Descrizione del compito:
Ricopia tali e quali solo le righe che vanno da quella con "Reset map orientation with compass button" a quella con "click(x=671, y=53)", comprese entrambe.

*** Dati da elaborare ***

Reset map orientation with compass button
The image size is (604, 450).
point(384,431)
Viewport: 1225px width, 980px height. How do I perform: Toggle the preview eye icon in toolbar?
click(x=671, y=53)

***
*** Dati da elaborare ***

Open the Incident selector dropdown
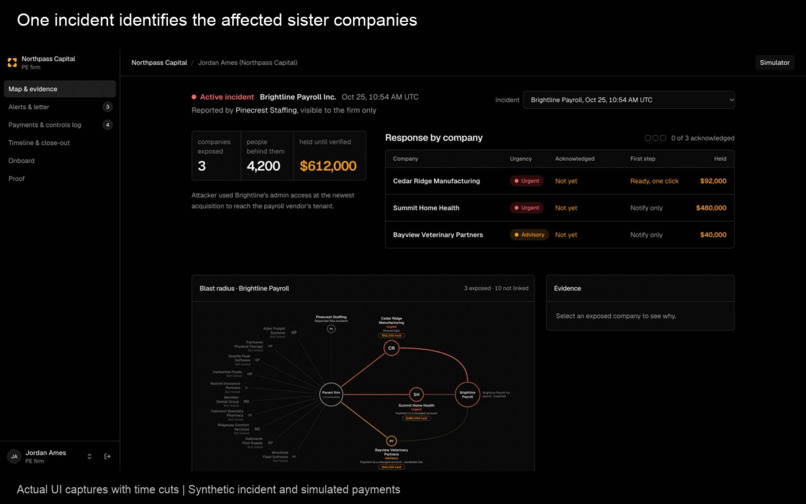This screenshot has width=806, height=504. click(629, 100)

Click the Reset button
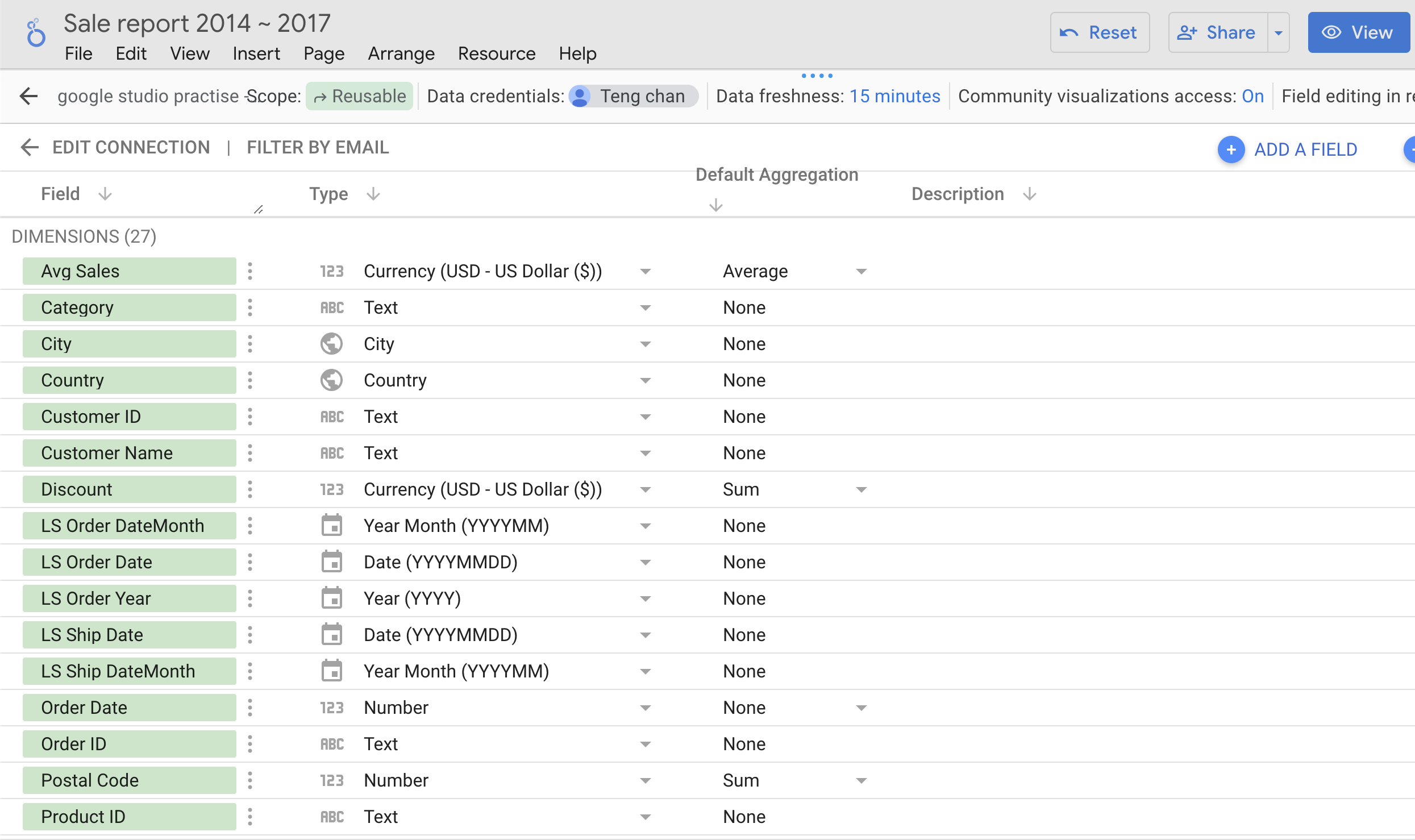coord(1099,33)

***
*** Dati da elaborare ***

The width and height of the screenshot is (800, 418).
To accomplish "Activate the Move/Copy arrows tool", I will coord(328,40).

***

Soluzione:
Reset map orientation with compass button
The image size is (604, 450).
point(384,431)
Viewport: 1225px width, 980px height. How do I perform: Toggle the preview eye icon in toolbar?
click(x=671, y=53)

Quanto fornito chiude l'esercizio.